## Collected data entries
☆ ☆ ☆ ☆ ☆

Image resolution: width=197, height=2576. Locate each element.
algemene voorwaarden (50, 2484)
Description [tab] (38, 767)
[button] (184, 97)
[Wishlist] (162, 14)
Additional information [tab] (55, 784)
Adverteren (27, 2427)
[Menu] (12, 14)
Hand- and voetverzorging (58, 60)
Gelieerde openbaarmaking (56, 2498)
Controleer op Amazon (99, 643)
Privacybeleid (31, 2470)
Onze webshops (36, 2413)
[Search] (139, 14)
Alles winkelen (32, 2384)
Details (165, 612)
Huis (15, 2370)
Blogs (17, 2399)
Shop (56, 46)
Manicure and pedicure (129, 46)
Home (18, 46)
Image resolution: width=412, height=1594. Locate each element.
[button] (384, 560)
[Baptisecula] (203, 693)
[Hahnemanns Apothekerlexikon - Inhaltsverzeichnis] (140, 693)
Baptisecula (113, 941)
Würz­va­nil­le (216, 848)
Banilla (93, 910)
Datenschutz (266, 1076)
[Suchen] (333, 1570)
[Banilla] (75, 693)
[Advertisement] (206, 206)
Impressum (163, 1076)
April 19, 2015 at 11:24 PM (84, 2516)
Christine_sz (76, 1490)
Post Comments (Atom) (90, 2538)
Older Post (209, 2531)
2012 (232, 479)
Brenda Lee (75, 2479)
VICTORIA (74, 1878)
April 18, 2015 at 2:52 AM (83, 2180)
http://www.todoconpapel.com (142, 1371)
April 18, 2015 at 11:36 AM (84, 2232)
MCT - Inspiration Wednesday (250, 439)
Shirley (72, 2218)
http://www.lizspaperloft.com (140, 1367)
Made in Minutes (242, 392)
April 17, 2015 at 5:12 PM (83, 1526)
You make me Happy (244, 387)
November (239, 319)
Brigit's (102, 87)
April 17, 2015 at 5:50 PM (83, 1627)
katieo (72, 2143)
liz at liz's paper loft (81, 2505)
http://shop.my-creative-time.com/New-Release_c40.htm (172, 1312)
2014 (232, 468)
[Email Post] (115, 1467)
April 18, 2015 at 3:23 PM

☆ ☆ ☆ ☆ ☆

## Activity
The required output is the stretch of entries above from the line containing "http://www.todoconpapel.com (142, 1371)" through the line containing "2014 (232, 468)", reproduced exactly.

## Your response
http://www.todoconpapel.com (142, 1371)
April 18, 2015 at 11:36 AM (84, 2232)
MCT - Inspiration Wednesday (250, 439)
Shirley (72, 2218)
http://www.lizspaperloft.com (140, 1367)
Made in Minutes (242, 392)
April 17, 2015 at 5:12 PM (83, 1526)
You make me Happy (244, 387)
November (239, 319)
Brigit's (102, 87)
April 17, 2015 at 5:50 PM (83, 1627)
katieo (72, 2143)
liz at liz's paper loft (81, 2505)
http://shop.my-creative-time.com/New-Release_c40.htm (172, 1312)
2014 (232, 468)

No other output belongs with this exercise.